I'm trying to convert a regular pair of headphones (audio technica anc-9) with a electret microphone (headset buddy) to a converter box so I can use that setup as a aviation headset. All the information I have found isn't very straight forward and I'm hoping to get some help with a adapter box. I know the headphones have 100 ohm impedance and when I wire them together I get 50 ohms (the aircraft uses mono output). The aircraft needs a 150 ohm impedance. My question is: I figure I need a audio transformer of about 1:3 but I have no idea how to search digi key for the one I need, all I know is I want it to be small as possible.

The next part is that I'm stuck on is the microphone. I know the aircraft is expecting a carbon style microphone so the electret microphone needs to be adapted to work. From what I understand this requires around a 1volt output and I can get the power I need to amplify the voltage from the bias voltage provided from the microphone leads. I have found a diagram posted by Andy aka from this post:

Electret microphone amplifer for general aviation

Will this produce the required voltage? And do I need to match the impedance for the microphone too? Also what would I have to change be able to change the gain of the microphone?

to summarize:

  1. how do I go about choosing a suitable transformer?

  2. Does the microphone also require the impedance to match?

  3. what would I do if the bias/phantom voltage is not 5-7 volts?

Thanks for any help

Best Answer

If you can only wire your headphones in parallel (for 50 ohms total impedance), then simply throw a 100 ohm resistor in series to bring the total impedance up to 150 ohms. You will need to experiment to see whether that provides adequate sound levels for the typical noise environment in the cockpit of a general aviation craft. Because we don't know the output levels provided by the intercom system and we don't know what is the acoustic sensitivity of the headphones. Your chances of finding an appropriate transformer fall somewhere between slim to none.

A carbon microphone doesn't actually produce a voltage. It varies its resistance to cause a variation in the applied voltage from the intercom system. There is nothing in the Andy Aka circuit that would suggest it is not perfectly appropriate for your application.

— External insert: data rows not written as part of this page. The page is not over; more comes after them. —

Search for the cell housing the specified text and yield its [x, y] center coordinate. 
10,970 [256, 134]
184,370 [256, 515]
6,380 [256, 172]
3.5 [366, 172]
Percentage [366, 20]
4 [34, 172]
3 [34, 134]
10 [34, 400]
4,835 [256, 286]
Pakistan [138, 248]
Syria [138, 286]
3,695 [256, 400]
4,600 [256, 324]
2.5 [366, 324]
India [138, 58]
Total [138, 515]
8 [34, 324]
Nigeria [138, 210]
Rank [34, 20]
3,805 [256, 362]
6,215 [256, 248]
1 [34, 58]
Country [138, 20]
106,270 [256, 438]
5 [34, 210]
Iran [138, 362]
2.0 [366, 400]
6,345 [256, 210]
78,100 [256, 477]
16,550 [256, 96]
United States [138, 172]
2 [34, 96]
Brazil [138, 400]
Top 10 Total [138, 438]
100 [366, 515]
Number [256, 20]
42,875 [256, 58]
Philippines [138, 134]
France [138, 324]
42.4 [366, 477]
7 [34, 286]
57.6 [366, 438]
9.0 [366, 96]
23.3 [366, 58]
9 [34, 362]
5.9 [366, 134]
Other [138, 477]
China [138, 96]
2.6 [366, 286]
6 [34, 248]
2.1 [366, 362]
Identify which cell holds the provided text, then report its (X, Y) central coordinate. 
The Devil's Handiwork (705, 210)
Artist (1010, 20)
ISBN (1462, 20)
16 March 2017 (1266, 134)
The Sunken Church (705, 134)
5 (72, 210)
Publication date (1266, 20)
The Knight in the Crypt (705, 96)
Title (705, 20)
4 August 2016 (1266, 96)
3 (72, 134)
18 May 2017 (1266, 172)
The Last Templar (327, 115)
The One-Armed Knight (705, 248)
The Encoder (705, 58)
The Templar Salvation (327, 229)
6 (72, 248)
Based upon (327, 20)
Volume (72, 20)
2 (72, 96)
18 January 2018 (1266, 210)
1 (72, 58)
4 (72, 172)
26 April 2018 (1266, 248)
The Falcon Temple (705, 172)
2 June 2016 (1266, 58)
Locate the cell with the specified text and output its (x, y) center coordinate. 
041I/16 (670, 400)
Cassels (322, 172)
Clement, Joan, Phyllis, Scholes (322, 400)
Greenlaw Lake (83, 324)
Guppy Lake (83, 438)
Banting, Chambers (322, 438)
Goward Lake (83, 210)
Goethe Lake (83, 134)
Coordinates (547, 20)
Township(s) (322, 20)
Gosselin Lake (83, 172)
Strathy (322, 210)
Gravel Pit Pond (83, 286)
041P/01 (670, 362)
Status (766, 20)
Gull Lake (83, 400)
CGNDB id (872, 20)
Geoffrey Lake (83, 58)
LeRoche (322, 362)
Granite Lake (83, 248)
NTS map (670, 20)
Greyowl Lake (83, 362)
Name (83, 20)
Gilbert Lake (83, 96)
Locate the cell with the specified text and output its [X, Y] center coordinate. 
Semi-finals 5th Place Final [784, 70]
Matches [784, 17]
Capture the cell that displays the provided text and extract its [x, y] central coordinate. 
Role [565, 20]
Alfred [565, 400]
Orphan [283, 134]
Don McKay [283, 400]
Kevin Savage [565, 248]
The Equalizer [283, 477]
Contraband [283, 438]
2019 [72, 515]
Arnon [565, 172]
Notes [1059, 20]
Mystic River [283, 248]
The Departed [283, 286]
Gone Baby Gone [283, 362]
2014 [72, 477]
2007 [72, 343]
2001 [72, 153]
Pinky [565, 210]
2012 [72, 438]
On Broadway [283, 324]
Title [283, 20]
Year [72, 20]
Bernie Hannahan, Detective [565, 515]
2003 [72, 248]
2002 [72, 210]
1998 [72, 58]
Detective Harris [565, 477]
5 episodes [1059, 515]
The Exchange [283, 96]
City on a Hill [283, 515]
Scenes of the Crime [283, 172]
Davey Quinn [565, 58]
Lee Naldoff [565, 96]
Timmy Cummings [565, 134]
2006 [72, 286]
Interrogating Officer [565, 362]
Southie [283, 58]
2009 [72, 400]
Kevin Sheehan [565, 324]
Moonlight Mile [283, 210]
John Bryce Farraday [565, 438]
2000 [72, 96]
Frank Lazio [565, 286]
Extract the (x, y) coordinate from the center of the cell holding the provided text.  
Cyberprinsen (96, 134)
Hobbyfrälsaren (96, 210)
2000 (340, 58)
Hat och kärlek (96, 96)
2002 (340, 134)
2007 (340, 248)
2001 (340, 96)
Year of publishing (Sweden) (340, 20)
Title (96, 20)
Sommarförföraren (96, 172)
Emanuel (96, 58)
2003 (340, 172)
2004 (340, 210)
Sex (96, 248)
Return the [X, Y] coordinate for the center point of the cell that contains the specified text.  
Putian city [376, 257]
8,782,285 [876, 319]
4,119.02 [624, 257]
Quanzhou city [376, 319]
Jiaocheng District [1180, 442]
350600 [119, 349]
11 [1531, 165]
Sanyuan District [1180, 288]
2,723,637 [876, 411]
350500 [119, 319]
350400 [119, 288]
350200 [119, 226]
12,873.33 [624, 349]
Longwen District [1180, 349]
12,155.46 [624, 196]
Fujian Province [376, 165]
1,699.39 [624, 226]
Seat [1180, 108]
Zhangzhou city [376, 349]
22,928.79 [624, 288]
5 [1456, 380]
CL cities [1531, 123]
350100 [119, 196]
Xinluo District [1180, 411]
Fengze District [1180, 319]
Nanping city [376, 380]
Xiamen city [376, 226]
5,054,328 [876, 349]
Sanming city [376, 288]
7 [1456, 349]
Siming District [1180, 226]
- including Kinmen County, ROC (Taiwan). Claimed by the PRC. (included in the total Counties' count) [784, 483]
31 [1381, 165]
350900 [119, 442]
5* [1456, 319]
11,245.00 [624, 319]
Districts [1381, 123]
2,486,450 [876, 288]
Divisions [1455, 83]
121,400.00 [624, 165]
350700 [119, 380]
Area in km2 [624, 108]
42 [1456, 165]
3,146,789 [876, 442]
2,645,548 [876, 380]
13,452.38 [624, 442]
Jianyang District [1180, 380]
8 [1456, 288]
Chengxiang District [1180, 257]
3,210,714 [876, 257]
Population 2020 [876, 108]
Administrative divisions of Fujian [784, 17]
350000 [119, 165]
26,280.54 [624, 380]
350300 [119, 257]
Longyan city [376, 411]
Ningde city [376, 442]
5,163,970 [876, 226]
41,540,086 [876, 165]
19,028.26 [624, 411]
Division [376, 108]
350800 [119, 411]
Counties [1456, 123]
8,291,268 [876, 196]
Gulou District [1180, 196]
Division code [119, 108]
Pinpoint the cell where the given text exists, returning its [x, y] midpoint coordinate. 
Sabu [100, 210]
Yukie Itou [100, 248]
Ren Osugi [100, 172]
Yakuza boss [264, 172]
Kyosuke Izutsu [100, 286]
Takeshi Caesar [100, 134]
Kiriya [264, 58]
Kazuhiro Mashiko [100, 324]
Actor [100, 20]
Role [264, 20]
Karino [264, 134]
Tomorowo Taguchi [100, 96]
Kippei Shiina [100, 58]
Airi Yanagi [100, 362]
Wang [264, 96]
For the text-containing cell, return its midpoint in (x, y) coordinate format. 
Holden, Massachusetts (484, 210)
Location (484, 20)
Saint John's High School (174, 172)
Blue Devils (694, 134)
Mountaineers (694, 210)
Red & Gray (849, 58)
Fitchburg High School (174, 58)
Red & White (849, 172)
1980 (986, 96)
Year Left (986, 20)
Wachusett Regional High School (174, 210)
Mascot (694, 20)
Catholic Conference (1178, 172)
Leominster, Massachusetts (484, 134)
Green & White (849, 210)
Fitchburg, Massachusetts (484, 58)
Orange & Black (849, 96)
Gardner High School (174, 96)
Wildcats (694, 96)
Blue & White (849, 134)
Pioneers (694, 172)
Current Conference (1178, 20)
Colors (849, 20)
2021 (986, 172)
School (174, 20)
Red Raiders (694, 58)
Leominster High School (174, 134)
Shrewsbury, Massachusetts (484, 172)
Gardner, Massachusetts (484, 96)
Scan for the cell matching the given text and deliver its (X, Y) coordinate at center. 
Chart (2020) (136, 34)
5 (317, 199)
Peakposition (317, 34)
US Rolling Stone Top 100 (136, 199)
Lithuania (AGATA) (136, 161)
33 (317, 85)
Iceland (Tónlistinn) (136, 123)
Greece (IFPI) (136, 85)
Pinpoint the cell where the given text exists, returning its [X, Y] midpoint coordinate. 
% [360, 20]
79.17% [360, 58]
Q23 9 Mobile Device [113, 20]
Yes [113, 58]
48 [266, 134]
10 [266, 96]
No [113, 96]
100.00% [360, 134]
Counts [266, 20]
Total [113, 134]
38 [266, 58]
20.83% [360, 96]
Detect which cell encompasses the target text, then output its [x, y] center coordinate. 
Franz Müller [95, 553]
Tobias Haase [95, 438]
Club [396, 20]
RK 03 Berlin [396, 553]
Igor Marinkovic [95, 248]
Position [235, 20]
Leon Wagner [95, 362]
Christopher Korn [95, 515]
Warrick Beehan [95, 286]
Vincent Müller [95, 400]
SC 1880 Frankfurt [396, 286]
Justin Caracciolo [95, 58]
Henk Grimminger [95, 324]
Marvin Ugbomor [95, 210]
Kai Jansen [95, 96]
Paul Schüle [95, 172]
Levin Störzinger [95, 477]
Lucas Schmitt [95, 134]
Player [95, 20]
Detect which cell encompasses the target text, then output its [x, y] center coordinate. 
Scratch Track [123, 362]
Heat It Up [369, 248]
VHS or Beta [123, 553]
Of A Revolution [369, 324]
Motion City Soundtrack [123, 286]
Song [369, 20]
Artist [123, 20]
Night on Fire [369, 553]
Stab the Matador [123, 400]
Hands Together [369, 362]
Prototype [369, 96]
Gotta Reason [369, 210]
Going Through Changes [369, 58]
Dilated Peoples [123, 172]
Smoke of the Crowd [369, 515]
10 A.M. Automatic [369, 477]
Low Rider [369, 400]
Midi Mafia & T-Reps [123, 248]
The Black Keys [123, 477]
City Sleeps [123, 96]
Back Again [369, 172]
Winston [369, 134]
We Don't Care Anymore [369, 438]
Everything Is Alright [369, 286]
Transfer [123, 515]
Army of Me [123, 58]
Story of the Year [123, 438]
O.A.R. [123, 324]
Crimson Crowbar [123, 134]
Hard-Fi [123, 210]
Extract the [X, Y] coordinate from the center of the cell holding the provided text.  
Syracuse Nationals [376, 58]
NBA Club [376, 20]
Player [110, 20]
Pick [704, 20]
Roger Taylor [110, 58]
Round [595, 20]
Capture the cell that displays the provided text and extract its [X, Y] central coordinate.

  1. You probably do NOT need to impedance "match" the headphone circuit. Furthermere, your chances of finding an appropriate transformer are virtually nil.
  2. No, the microphone circuit does NOT need "impedance match". The carbon (or equivalent) circuit merely produces a varying resistance which causes a varying voltage from the intercom system current.
  3. It probably won't may any significant difference if the microphone voltage from the intercom system is not exact. You could change the values of the microphone circuit if you find the sensitivity is too great or too small. As discussed in the cited Q/A.